- [GIVEN INSTRUCTION]
Reproduce the material from its first line through the line containing "click(x=225, y=413)", changing each "Viewport" to "Display" and leaving everything else untouched.

- [MATERIAL]
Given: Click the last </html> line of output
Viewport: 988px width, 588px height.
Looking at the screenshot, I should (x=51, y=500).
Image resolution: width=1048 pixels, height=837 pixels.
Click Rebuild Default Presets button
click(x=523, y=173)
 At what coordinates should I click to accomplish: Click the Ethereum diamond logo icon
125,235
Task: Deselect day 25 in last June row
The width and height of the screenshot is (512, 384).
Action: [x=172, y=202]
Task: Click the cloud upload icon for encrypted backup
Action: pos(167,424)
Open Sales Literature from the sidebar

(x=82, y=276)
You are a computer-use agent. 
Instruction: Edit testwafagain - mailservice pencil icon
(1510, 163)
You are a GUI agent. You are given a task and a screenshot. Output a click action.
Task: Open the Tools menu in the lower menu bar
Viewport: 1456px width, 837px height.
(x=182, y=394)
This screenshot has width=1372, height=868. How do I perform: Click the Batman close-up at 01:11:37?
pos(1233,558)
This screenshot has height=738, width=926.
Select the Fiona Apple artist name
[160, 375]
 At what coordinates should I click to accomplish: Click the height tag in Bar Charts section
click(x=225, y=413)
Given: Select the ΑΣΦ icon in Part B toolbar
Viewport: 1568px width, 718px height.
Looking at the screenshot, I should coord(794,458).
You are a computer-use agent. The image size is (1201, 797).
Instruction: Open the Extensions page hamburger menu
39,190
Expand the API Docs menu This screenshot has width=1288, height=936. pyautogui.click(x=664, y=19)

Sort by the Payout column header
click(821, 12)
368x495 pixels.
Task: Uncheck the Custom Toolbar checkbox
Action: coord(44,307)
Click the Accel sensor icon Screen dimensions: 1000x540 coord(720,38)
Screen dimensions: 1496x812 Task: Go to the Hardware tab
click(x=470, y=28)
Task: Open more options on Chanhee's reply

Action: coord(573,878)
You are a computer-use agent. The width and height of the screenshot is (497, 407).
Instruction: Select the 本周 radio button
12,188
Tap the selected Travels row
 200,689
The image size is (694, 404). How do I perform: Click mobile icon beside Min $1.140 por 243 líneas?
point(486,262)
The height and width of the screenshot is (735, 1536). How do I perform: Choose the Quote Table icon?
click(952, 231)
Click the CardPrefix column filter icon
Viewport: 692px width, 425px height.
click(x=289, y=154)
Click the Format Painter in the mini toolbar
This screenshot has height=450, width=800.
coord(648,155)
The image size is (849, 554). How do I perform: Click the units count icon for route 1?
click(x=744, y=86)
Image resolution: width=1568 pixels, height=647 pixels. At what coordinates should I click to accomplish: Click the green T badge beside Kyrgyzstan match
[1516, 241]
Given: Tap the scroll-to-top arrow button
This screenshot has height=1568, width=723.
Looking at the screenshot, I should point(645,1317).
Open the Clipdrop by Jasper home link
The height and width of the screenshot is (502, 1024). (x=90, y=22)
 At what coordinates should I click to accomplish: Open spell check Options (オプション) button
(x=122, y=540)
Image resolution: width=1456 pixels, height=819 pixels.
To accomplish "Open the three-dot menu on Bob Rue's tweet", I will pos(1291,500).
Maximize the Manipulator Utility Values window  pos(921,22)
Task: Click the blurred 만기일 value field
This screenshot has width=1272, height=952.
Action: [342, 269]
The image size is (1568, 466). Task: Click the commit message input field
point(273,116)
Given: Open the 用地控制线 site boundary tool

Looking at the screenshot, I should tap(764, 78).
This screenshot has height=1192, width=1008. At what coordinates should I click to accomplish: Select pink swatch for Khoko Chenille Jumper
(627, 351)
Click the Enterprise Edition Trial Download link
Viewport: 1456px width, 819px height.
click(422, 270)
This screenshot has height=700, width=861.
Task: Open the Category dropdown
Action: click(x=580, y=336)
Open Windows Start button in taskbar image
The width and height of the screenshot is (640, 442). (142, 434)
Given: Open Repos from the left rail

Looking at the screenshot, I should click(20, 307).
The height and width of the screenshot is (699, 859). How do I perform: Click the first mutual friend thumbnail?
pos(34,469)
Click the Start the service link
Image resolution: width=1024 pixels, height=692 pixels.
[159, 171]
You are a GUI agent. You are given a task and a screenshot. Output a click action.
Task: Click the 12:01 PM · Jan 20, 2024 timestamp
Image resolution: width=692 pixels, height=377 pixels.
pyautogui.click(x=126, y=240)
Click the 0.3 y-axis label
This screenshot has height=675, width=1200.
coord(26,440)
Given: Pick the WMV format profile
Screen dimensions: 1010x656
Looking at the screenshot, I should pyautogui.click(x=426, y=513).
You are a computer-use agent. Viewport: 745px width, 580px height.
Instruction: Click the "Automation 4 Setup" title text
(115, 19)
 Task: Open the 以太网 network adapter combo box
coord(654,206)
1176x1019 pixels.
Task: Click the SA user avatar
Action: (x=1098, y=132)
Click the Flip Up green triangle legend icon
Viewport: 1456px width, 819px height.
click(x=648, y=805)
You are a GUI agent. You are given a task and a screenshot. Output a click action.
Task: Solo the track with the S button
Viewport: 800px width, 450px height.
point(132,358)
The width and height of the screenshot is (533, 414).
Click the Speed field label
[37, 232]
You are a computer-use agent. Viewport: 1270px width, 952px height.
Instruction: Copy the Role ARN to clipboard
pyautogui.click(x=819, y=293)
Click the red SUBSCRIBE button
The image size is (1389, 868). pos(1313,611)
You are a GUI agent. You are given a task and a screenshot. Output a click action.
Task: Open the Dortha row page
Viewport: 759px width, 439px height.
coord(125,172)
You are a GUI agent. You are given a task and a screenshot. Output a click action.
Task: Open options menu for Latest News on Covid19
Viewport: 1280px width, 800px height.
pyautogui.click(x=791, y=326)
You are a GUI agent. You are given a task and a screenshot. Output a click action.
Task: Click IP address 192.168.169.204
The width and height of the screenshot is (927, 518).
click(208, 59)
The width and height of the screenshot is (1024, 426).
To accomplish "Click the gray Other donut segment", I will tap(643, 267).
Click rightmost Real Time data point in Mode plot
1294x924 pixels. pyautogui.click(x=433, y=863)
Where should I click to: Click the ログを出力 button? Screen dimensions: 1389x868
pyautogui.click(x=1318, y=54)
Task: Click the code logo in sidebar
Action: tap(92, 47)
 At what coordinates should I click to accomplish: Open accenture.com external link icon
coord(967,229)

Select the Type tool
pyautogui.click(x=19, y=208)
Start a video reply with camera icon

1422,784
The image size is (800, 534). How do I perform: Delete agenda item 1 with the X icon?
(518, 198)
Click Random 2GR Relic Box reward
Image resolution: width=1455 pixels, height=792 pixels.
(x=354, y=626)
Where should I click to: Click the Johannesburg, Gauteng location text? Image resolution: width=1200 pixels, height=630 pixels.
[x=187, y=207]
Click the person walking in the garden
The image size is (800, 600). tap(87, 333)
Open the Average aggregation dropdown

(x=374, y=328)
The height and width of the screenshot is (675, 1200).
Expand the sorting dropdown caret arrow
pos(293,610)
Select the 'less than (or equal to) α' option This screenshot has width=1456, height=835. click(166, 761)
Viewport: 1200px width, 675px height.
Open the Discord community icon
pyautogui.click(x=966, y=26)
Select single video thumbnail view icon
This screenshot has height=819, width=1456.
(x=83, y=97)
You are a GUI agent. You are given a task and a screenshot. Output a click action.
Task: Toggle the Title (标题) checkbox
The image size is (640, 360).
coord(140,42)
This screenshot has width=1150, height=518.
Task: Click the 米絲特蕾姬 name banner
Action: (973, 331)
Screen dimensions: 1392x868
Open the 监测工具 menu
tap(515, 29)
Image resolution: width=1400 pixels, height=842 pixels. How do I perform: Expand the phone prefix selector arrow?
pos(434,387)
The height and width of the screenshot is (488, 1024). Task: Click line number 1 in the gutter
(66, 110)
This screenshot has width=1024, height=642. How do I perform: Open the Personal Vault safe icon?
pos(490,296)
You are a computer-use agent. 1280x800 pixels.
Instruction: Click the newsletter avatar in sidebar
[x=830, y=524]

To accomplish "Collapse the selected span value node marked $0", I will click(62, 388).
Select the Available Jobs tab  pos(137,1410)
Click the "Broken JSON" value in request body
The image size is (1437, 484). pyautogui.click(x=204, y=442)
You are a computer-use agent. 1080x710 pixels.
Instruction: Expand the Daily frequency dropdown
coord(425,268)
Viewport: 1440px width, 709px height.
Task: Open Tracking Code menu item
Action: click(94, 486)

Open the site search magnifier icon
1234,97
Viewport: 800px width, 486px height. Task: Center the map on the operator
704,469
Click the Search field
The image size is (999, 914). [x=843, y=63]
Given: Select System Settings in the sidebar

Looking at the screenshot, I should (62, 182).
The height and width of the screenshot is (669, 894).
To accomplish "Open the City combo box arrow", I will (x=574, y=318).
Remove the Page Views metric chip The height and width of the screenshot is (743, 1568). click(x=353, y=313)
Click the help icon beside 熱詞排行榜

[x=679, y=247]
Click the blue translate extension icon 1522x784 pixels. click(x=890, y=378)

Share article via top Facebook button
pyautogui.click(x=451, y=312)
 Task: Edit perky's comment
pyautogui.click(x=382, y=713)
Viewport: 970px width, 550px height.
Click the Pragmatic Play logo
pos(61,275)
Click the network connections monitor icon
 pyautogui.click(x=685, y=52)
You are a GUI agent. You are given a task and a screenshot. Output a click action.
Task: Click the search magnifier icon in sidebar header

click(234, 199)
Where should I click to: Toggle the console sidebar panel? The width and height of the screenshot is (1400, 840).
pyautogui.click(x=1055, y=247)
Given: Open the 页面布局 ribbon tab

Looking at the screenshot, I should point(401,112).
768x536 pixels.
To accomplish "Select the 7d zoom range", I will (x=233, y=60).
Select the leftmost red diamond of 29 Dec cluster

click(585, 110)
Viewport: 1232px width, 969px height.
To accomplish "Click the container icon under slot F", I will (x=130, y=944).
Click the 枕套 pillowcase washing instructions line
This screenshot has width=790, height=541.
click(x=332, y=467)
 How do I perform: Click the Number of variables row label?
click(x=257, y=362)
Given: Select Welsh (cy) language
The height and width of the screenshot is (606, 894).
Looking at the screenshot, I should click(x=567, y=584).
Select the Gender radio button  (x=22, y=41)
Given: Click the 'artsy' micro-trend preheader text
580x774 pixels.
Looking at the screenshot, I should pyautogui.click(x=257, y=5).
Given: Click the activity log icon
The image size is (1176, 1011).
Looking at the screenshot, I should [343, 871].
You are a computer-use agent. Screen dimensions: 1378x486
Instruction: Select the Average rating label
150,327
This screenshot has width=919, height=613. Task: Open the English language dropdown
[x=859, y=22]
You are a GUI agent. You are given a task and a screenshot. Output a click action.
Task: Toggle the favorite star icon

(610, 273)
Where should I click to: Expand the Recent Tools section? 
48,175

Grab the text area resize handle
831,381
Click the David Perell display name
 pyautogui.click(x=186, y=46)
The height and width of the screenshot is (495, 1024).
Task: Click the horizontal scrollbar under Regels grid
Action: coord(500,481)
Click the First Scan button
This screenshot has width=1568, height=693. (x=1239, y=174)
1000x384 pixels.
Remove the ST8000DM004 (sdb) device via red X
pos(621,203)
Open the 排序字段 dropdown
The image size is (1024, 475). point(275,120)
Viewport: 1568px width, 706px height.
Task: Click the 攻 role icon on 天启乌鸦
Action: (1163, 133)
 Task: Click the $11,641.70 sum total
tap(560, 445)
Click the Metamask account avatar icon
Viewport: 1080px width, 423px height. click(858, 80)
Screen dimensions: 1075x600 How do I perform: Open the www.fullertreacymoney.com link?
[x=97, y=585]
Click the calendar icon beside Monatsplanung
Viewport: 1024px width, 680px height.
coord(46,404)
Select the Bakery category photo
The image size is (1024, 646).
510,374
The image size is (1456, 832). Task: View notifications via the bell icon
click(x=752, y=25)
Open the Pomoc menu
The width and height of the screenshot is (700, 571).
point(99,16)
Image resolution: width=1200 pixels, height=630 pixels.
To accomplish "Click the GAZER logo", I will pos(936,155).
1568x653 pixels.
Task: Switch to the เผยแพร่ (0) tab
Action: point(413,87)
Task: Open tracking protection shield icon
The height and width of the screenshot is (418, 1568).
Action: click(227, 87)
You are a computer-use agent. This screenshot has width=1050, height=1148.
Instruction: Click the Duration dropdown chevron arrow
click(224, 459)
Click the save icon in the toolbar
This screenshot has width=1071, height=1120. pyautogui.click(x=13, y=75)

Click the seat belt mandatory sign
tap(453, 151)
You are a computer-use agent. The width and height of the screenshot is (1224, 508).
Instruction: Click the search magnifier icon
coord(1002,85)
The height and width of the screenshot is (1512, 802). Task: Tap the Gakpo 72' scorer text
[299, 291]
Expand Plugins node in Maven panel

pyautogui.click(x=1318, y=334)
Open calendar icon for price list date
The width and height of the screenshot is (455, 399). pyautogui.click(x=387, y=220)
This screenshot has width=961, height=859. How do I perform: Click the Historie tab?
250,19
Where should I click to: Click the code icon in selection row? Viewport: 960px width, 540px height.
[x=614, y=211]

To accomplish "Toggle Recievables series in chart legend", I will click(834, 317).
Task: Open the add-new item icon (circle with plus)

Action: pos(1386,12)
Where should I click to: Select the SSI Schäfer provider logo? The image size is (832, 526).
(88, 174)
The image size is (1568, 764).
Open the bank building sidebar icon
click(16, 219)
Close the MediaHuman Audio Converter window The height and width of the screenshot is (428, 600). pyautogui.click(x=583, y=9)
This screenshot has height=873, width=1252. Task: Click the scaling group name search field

- [WRITTEN ANSWER]
Given: Click the last </html> line of output
Display: 988px width, 588px height.
Looking at the screenshot, I should (x=51, y=500).
Image resolution: width=1048 pixels, height=837 pixels.
Click Rebuild Default Presets button
click(x=523, y=173)
 At what coordinates should I click to accomplish: Click the Ethereum diamond logo icon
125,235
Task: Deselect day 25 in last June row
The width and height of the screenshot is (512, 384).
Action: [x=172, y=202]
Task: Click the cloud upload icon for encrypted backup
Action: pos(167,424)
Open Sales Literature from the sidebar

(x=82, y=276)
You are a computer-use agent. 
Instruction: Edit testwafagain - mailservice pencil icon
(1510, 163)
You are a GUI agent. You are given a task and a screenshot. Output a click action.
Task: Open the Tools menu in the lower menu bar
Display: 1456px width, 837px height.
(x=182, y=394)
This screenshot has width=1372, height=868. How do I perform: Click the Batman close-up at 01:11:37?
pos(1233,558)
This screenshot has height=738, width=926.
Select the Fiona Apple artist name
[160, 375]
 At what coordinates should I click to accomplish: Click the height tag in Bar Charts section
click(x=225, y=413)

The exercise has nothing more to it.